What to do – blowing the bubbles
Put your bubble wands and bucket or container of solution out for the children. Tell the children they are going to be curious like fluid scientists and observe what happens when they blow into the straw. The will need to be resilient if they can’t blow a bubble at first, and keep trying until they can. You could display the fluid scientist poster and use our blowing bubbles provocation.
Challenge the children to create as many different shapes with the different bubble wands as they can. You could use our blowing bubbles provocation.
It is worth modelling dipping bubble wands into solution and pulling them out without vigorous swishing. Children love to do this, and it quickly results in a bucket full of unusable froth!
Questions to ask to support and extend learning
- Which shaped wand have you chosen?
- Which shaped bubble do you think you will blow?
- Which shape did you blow?
- Can you try another shaped bubble wand?
- Which shape did you blow this time?
- Does the star shaped bubbled wand make star shaped bubbles?
- Can you choose a bubble wand that you think will make big/small bubbles?
- Why did you choose that one?
- What are the bubbles made from?
- What is inside them? What is on the outside?
- Which wand makes the most bubbles?
- Which wand makes the least bubbles?
Other things to try
Challenge the children to make their own bubble wands from pipe cleaners or modelling wire and test them to see which shaped bubbles they create. You could use our bubble wands provocation.
Remember to refer to the children as fluid scientists and praise them for using the attributes. You could say things like:
“You have been curious like a fluid scientist by investigating different shaped bubble wands…”
“Well done, you observed which shaped bubbles you created…”

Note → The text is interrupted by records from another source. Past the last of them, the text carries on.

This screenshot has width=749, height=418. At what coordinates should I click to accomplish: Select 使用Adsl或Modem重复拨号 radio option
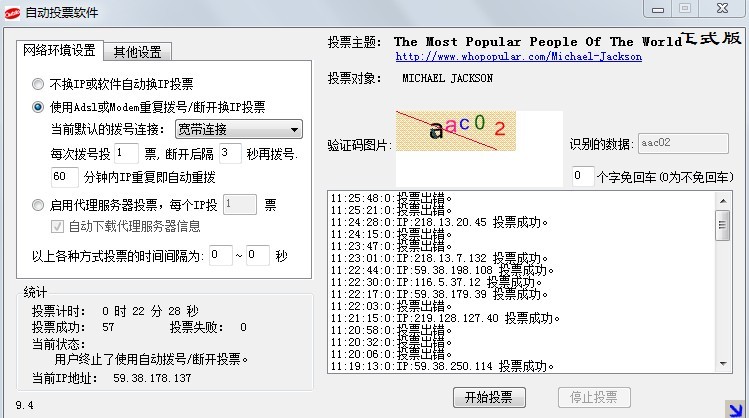click(x=38, y=107)
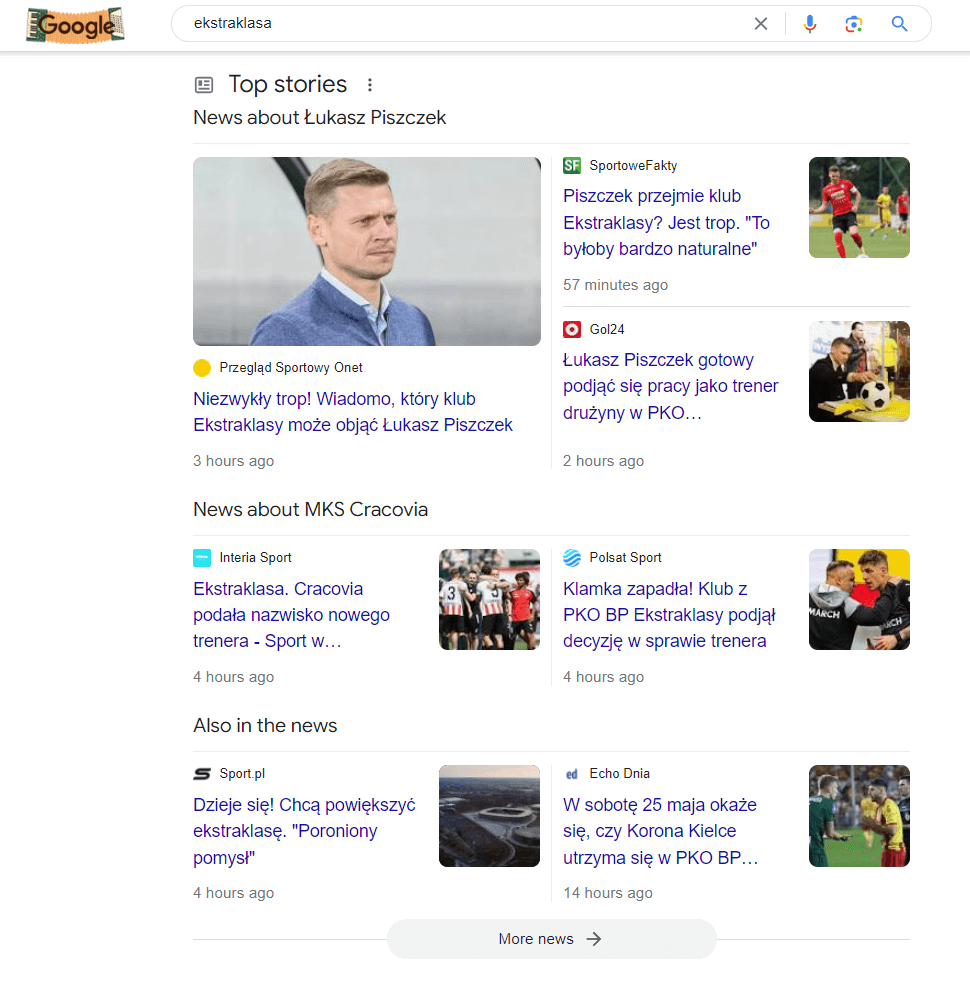The width and height of the screenshot is (970, 983).
Task: Open Google Lens image search
Action: [x=854, y=23]
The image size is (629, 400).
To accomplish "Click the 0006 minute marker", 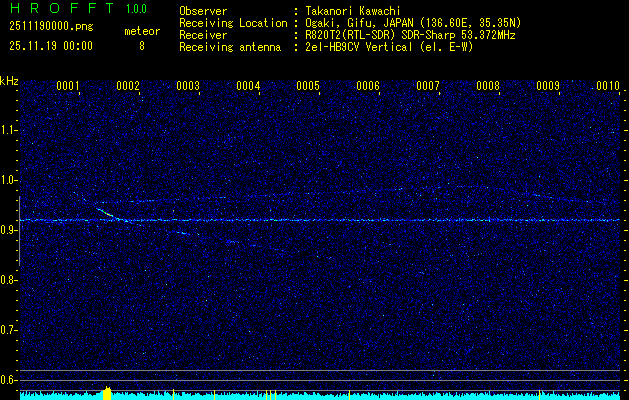I will point(368,86).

The science of blowing bubbles
We have put together some useful information about the science of blowing bubbles to accompany this activity. Don’t worry, this is for your information only and to help you answer any questions children may have. We don’t expect you to explain this to the children in your setting!

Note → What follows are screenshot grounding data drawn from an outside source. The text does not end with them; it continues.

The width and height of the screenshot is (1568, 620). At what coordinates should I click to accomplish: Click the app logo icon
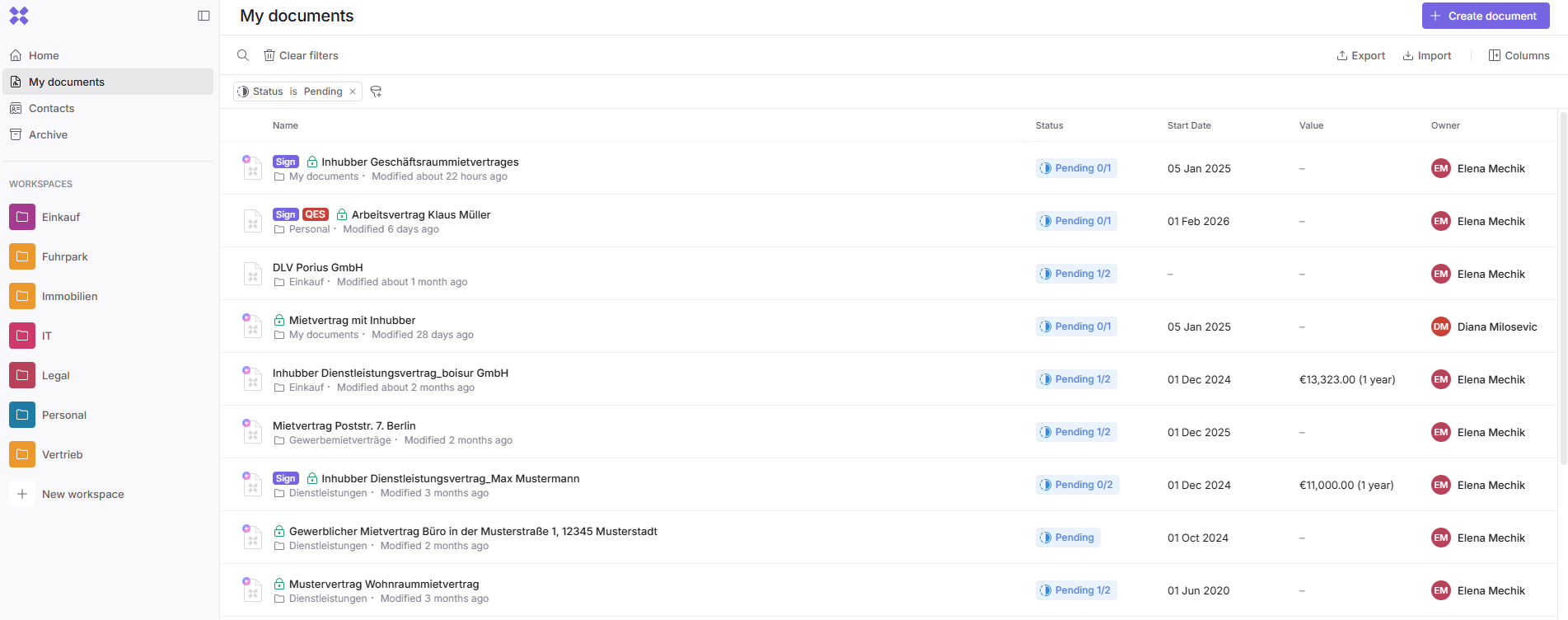point(19,16)
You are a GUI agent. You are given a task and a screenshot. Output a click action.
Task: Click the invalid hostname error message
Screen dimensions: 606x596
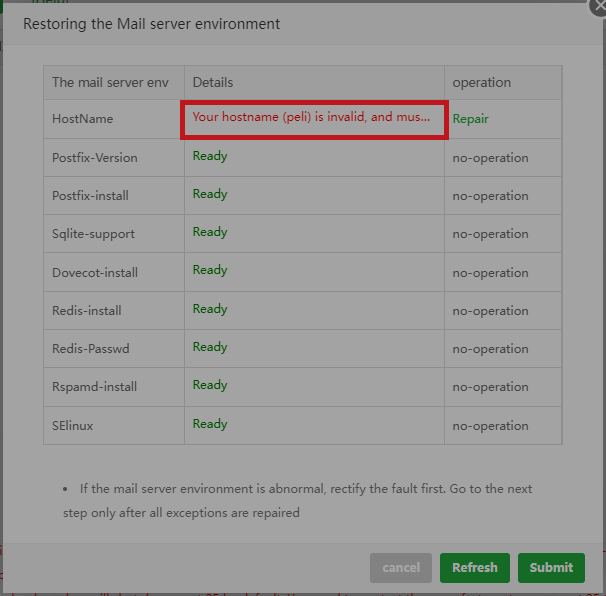pos(311,117)

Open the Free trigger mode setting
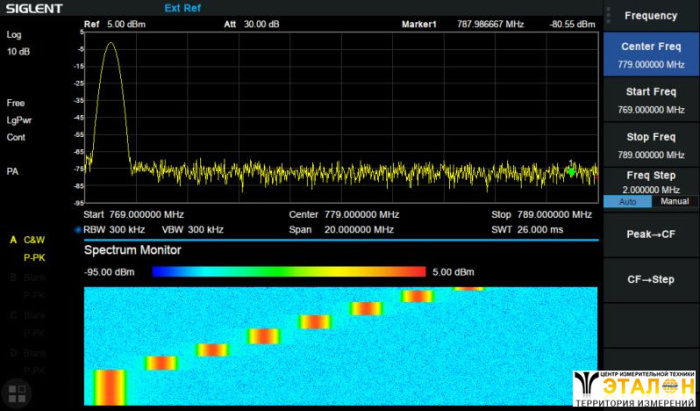click(16, 103)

Why are bubbles always spheres?
Mixing washing-up liquid with water forms a solution. When you dip your wand into the solution, a flat film made of a layer of water sandwiched between two layers of soap is formed across the bubble wand. This flat surface has the smallest surface area and no volume of air.

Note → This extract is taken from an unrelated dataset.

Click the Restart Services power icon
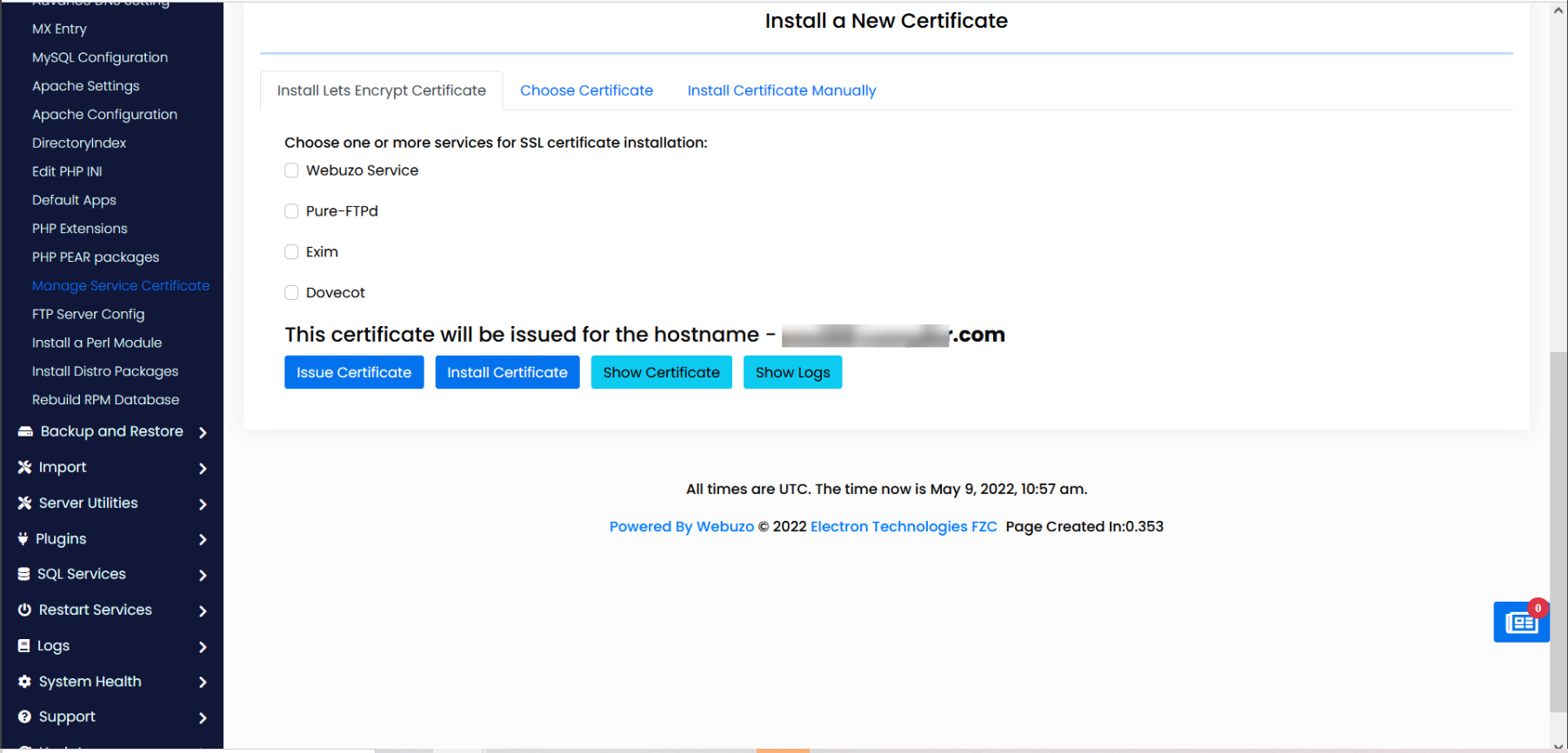 coord(24,610)
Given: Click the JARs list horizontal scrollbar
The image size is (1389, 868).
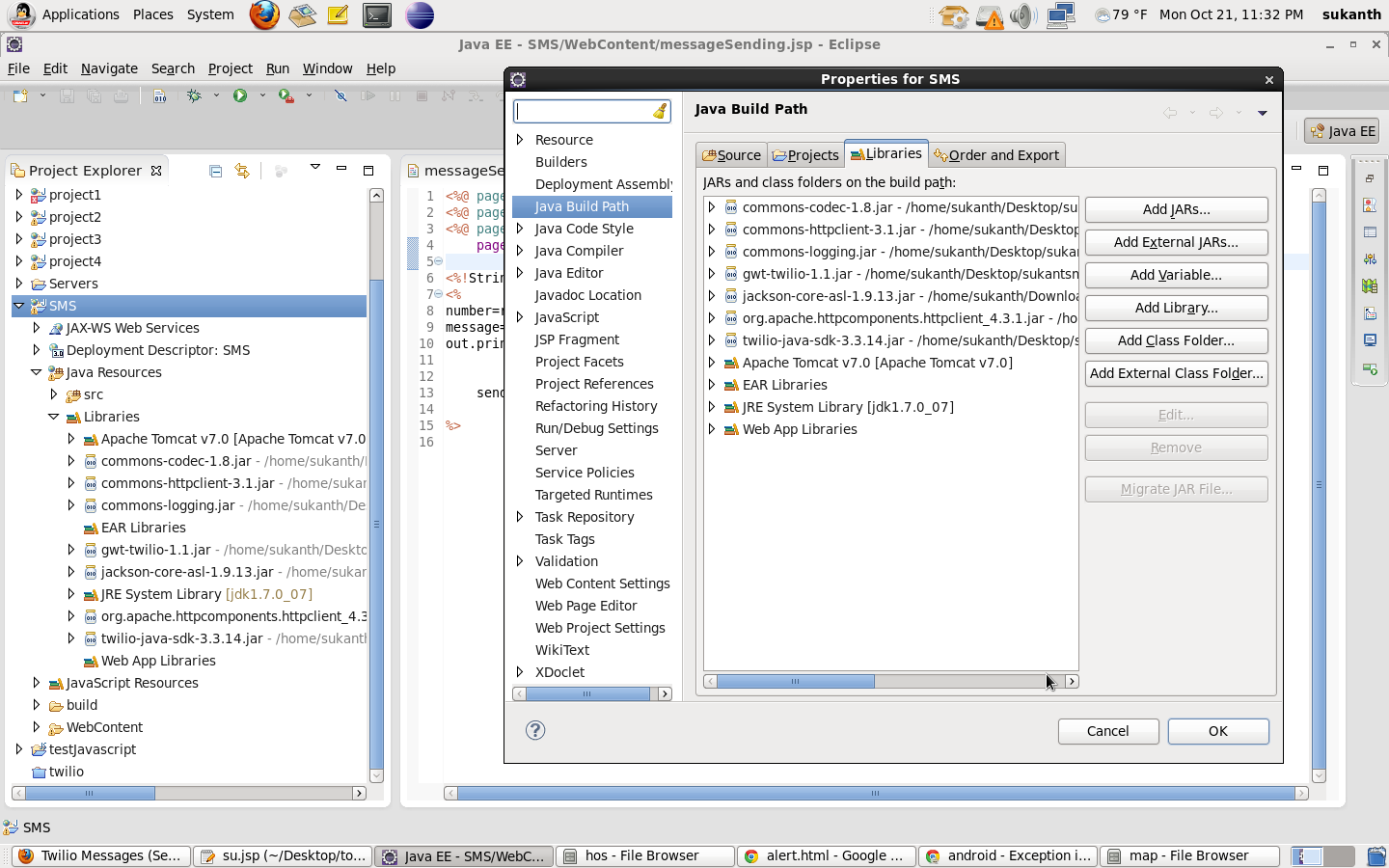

When you start blowing air in that soapy film, the liquid soapy skin starts to stretch and air is trapped by a thin film of the bubble solution. This creates a surface tension or tightness in the bubble skin, and it tries to shrink the bubble into a shape with the smallest surface area for the volume of air inside it – which is always a sphere.
How do you blow big or small bubbles?
If you use a big bubble wand, the surface area and volume of the soapy film covering your bubble wand is greater than using a small bubble wand where the surface area and volume of bubble solution is less. The more bubble solution you start with, the larger the bubble you can blow.